- **Requirement**: Reproduce the listing below line for line, leaving out the pictures.

- **Available records**:
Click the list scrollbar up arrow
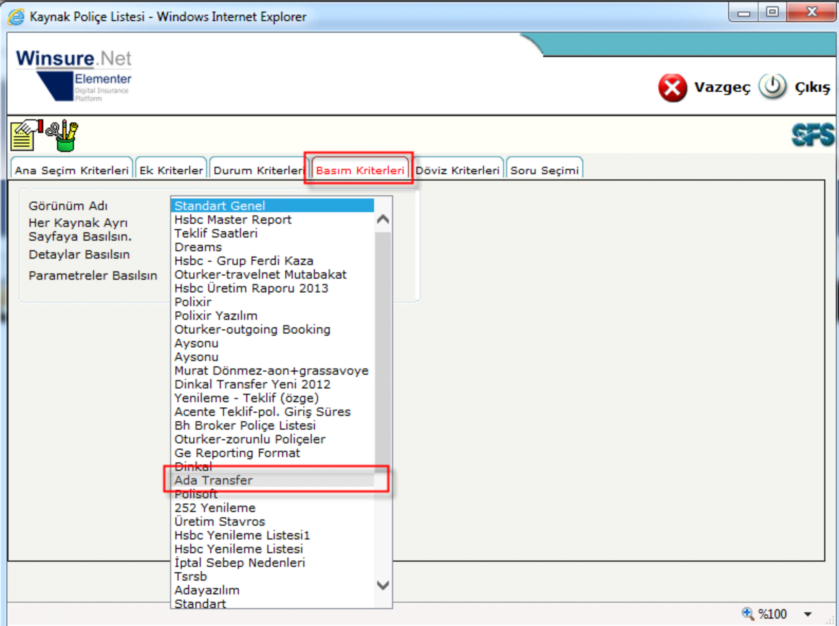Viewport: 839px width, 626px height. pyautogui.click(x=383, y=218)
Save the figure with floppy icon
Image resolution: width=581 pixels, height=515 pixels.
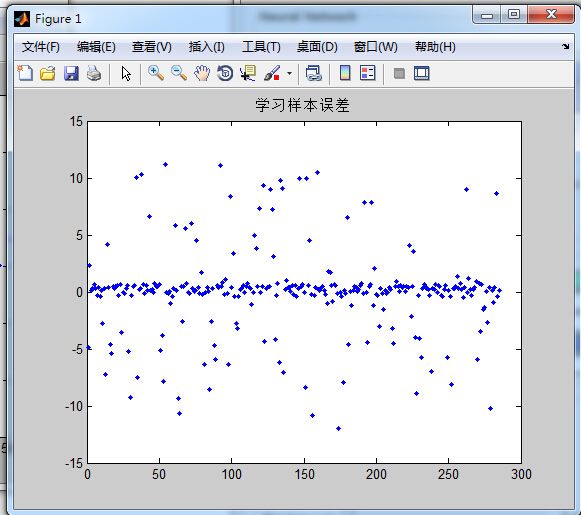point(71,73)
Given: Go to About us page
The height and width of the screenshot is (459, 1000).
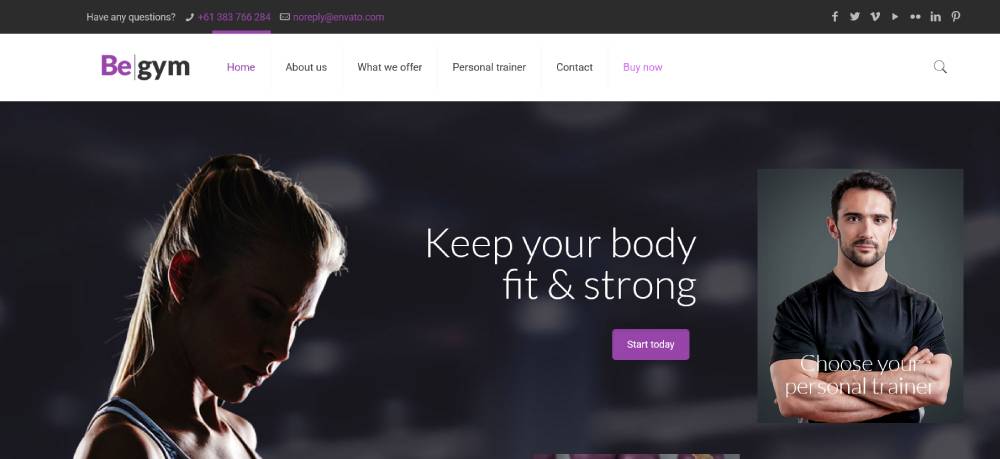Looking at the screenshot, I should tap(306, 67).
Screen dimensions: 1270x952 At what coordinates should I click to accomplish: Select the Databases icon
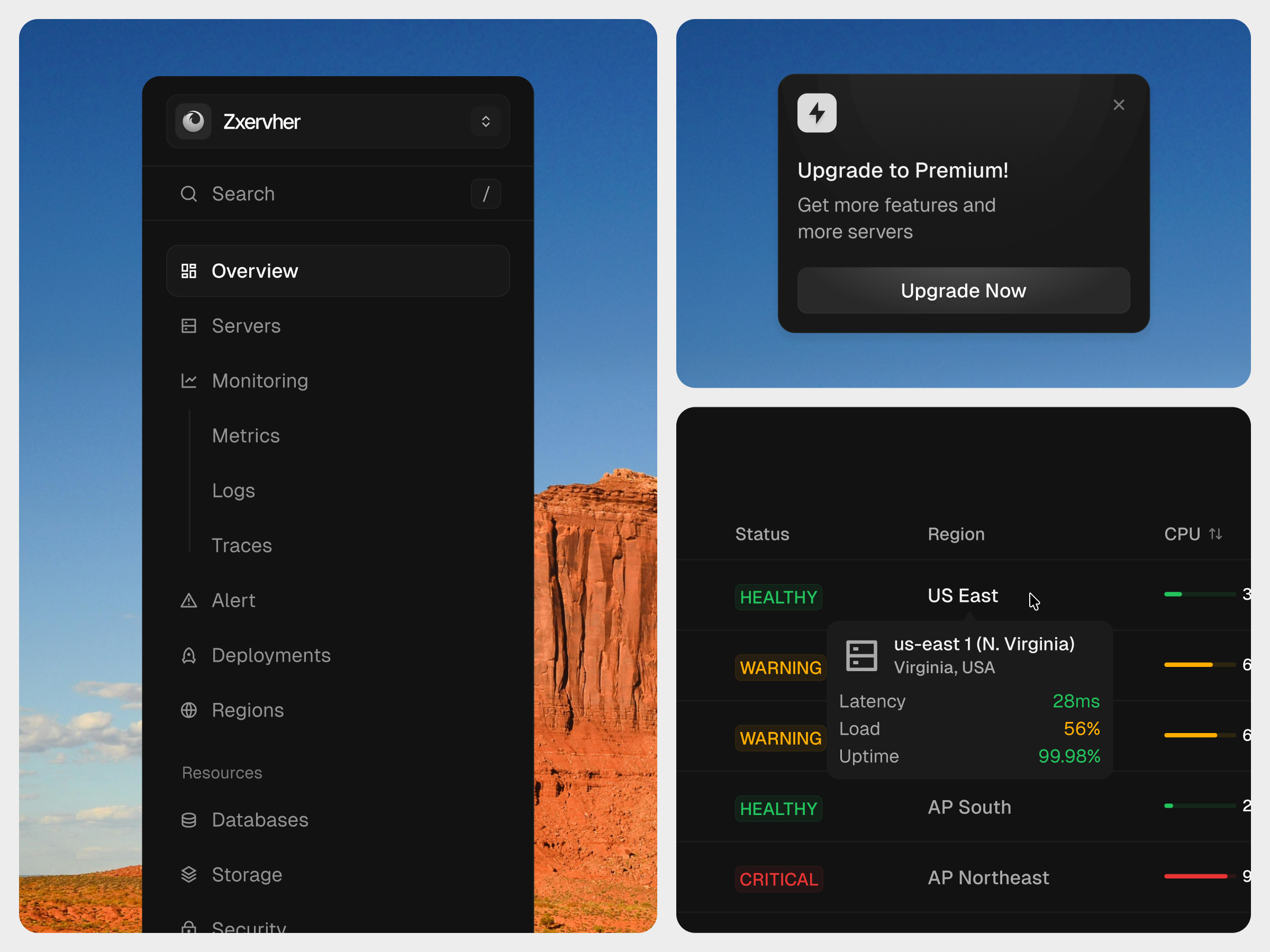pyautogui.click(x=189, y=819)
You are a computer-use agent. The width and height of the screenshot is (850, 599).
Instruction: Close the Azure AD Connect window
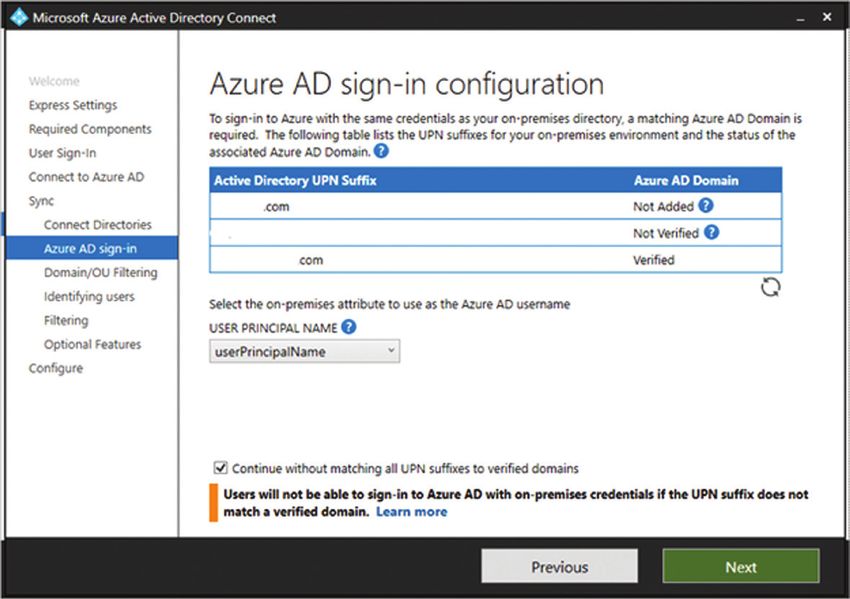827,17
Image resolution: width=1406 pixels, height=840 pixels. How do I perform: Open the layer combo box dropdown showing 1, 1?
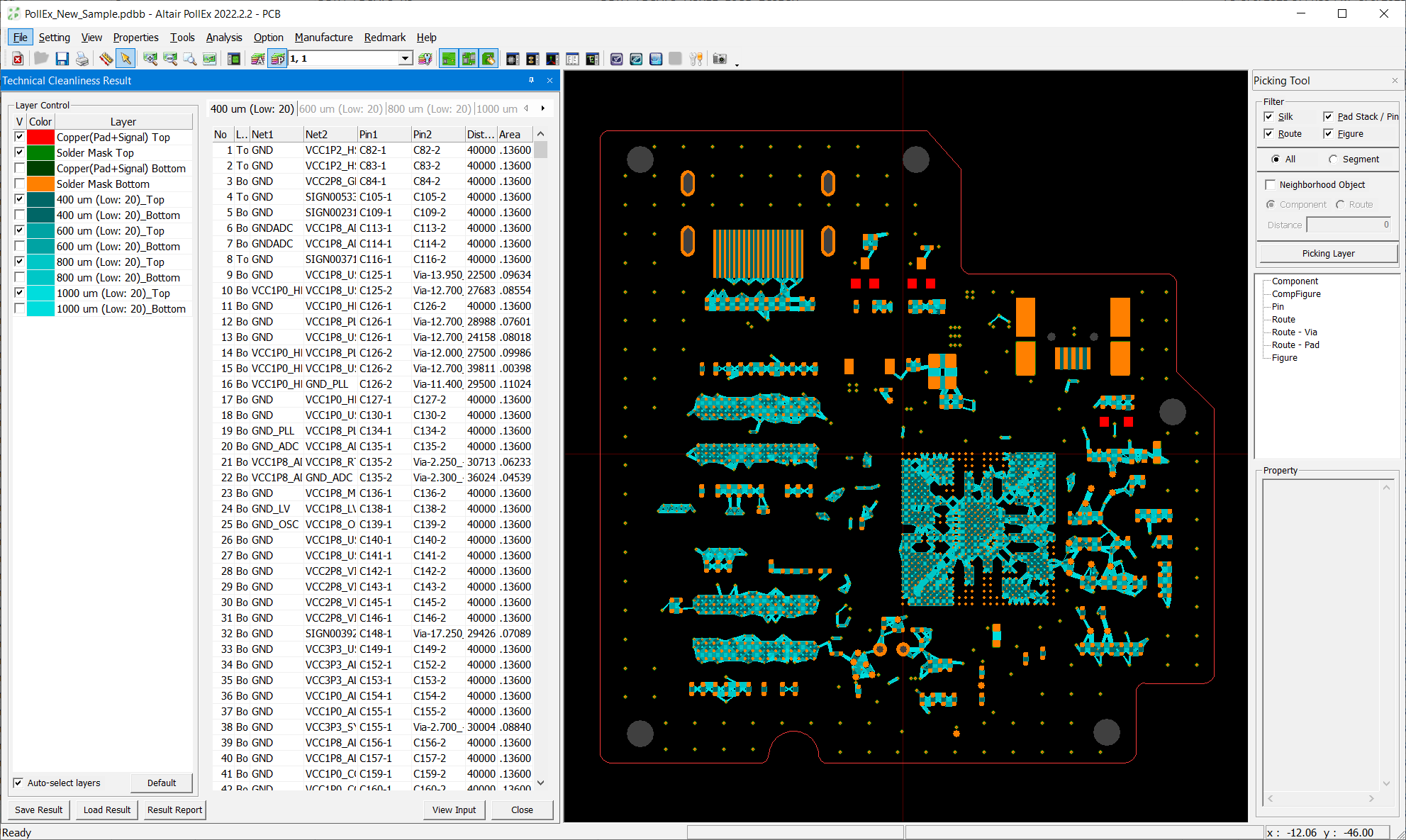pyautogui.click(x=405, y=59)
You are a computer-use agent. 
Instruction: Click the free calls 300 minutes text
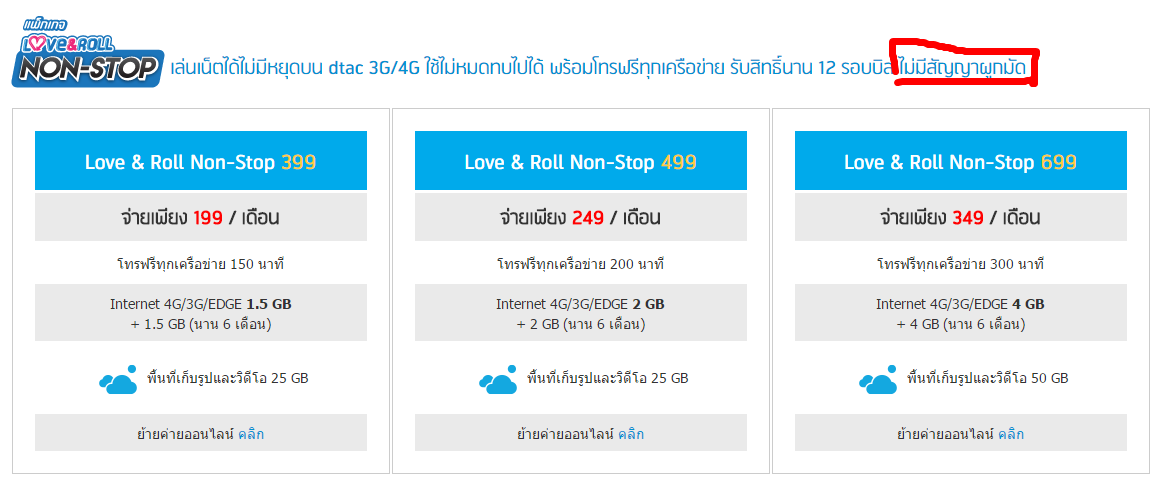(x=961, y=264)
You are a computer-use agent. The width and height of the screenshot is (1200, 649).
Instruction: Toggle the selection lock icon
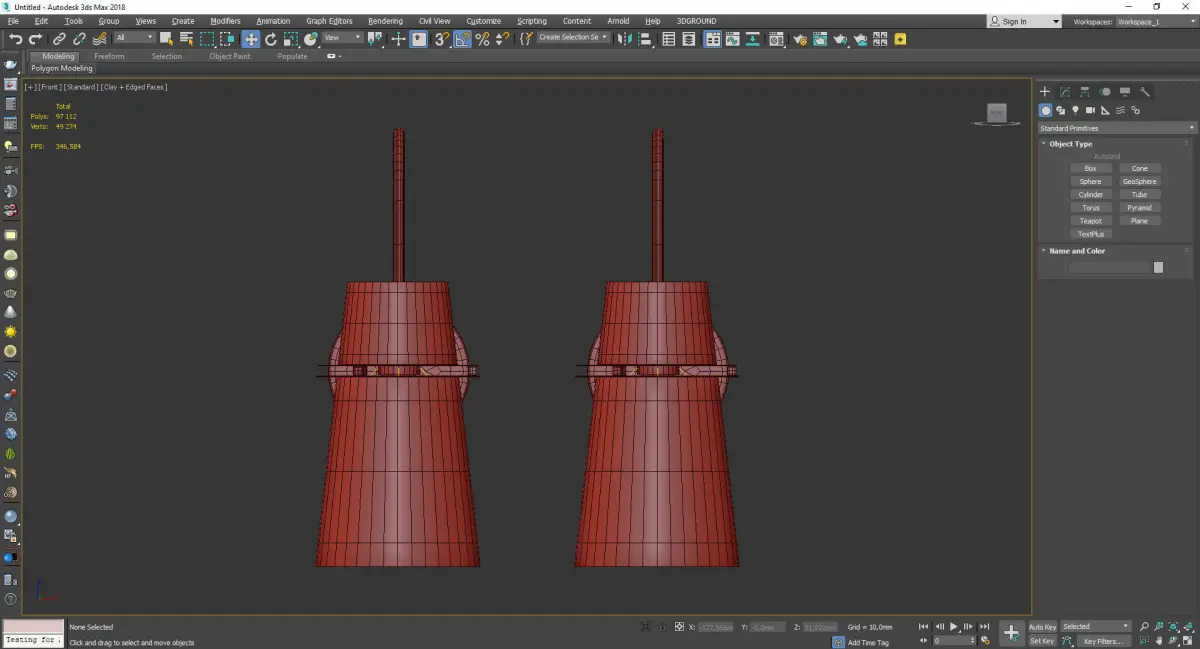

- **Correct answer**:
Click the list scrollbar up arrow
Viewport: 839px width, 626px height. pyautogui.click(x=383, y=218)
Save the figure with floppy icon
Image resolution: width=581 pixels, height=515 pixels.
point(71,73)
Given: Go to About us page
The height and width of the screenshot is (459, 1000).
Looking at the screenshot, I should tap(306, 67).
Screen dimensions: 1270x952 At what coordinates should I click to accomplish: Select the Databases icon
pyautogui.click(x=189, y=819)
You are a computer-use agent. The width and height of the screenshot is (850, 599).
Instruction: Close the Azure AD Connect window
827,17
Image resolution: width=1406 pixels, height=840 pixels. How do I perform: Open the layer combo box dropdown showing 1, 1?
pyautogui.click(x=405, y=59)
You are a computer-use agent. 
Instruction: Click the free calls 300 minutes text
(x=961, y=264)
You are a computer-use agent. The width and height of the screenshot is (1200, 649).
Instruction: Toggle the selection lock icon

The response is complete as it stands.